*Exercise aim:* Reproduce the data below, changing every instance of "Untermenü" to "Submenu" and keeping everything else the same. Leave the pictures out of your answer.

(Entries on where items appear)
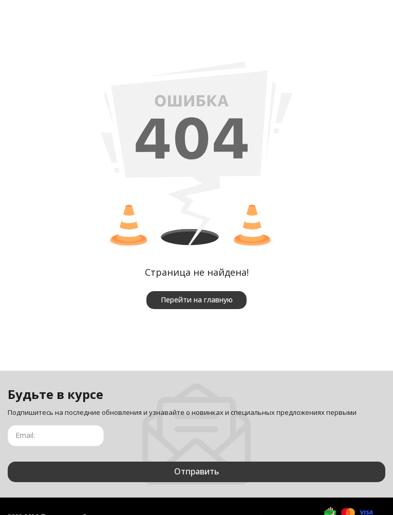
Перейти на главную (197, 299)
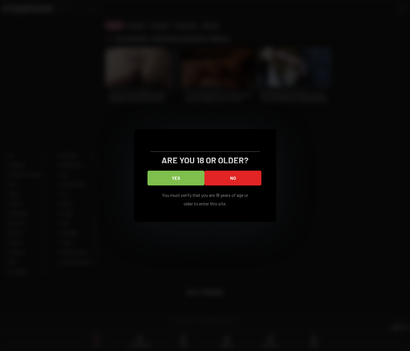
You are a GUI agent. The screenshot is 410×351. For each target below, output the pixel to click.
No (233, 178)
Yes (176, 178)
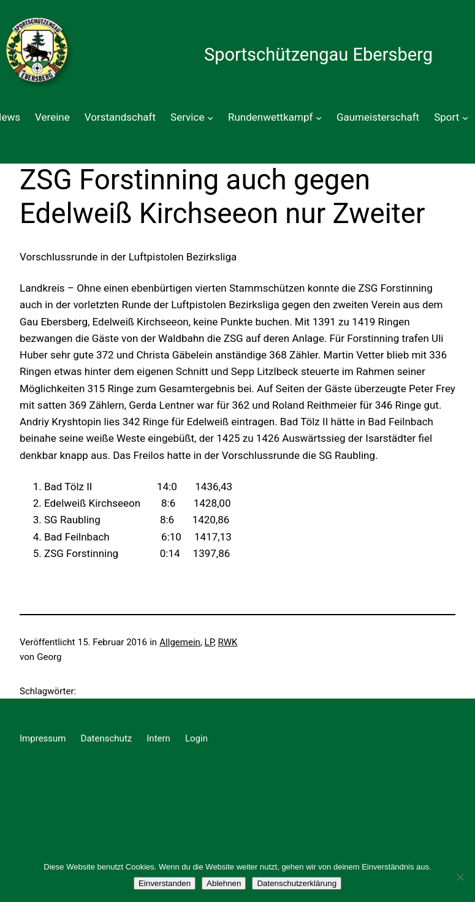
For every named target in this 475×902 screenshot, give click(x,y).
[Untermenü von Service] (210, 118)
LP (209, 642)
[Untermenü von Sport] (465, 118)
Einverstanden (165, 883)
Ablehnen (224, 883)
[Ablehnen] (460, 877)
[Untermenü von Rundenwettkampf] (319, 118)
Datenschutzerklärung (296, 883)
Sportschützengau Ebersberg (318, 54)
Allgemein (179, 642)
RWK (227, 642)
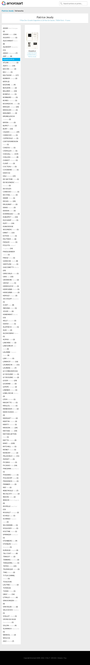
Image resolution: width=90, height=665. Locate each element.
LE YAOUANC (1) (11, 374)
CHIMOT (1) (10, 160)
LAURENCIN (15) (11, 365)
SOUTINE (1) (10, 531)
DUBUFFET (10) (10, 217)
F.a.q (65, 658)
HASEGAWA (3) (11, 292)
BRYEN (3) (9, 122)
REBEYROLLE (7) (10, 491)
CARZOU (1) (9, 148)
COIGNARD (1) (11, 170)
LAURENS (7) (9, 368)
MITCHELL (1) (9, 446)
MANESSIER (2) (11, 409)
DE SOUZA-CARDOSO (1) (11, 190)
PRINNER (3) (9, 484)
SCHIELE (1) (9, 516)
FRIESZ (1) (9, 258)
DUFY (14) (8, 223)
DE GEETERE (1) (11, 179)
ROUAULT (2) (11, 512)
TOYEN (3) (7, 588)
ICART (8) (8, 305)
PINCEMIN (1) (11, 470)
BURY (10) (8, 129)
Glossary (60, 658)
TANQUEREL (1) (11, 563)
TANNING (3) (11, 560)
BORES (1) (10, 100)
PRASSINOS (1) (11, 481)
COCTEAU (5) (10, 167)
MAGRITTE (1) (10, 402)
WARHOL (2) (9, 635)
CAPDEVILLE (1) (10, 138)
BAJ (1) (8, 72)
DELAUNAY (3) (10, 204)
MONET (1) (9, 450)
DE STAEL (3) (10, 195)
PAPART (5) (9, 459)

*Full response:*
Перейти на главную (197, 299)
You are a GUI agent. The screenshot is 410×351. For each target below, output the pixel to click.
No (233, 178)
Yes (176, 178)
For every named target in this 475×902 screenshot, give click(x,y).
[Submenu von Service] (210, 118)
LP (209, 642)
[Submenu von Sport] (465, 118)
Einverstanden (165, 883)
Ablehnen (224, 883)
[Ablehnen] (460, 877)
[Submenu von Rundenwettkampf] (319, 118)
Datenschutzerklärung (296, 883)
Sportschützengau Ebersberg (318, 54)
Allgemein (179, 642)
RWK (227, 642)
Image resolution: width=90, height=665. Locate each element.
LE YAOUANC (1) (11, 374)
CHIMOT (1) (10, 160)
LAURENCIN (15) (11, 365)
SOUTINE (1) (10, 531)
DUBUFFET (10) (10, 217)
F.a.q (65, 658)
HASEGAWA (3) (11, 292)
BRYEN (3) (9, 122)
REBEYROLLE (7) (10, 491)
CARZOU (1) (9, 148)
COIGNARD (1) (11, 170)
LAURENS (7) (9, 368)
MITCHELL (1) (9, 446)
MANESSIER (2) (11, 409)
DE SOUZA-CARDOSO (1) (11, 190)
PRINNER (3) (9, 484)
SCHIELE (1) (9, 516)
FRIESZ (1) (9, 258)
DUFY (14) (8, 223)
DE GEETERE (1) (11, 179)
ROUAULT (2) (11, 512)
TOYEN (3) (7, 588)
ICART (8) (8, 305)
PINCEMIN (1) (11, 470)
BURY (10) (8, 129)
Glossary (60, 658)
TANQUEREL (1) (11, 563)
TANNING (3) (11, 560)
BORES (1) (10, 100)
PRASSINOS (1) (11, 481)
COCTEAU (5) (10, 167)
MAGRITTE (1) (10, 402)
WARHOL (2) (9, 635)
CAPDEVILLE (1) (10, 138)
BAJ (1) (8, 72)
DELAUNAY (3) (10, 204)
MONET (1) (9, 450)
DE STAEL (3) (10, 195)
PAPART (5) (9, 459)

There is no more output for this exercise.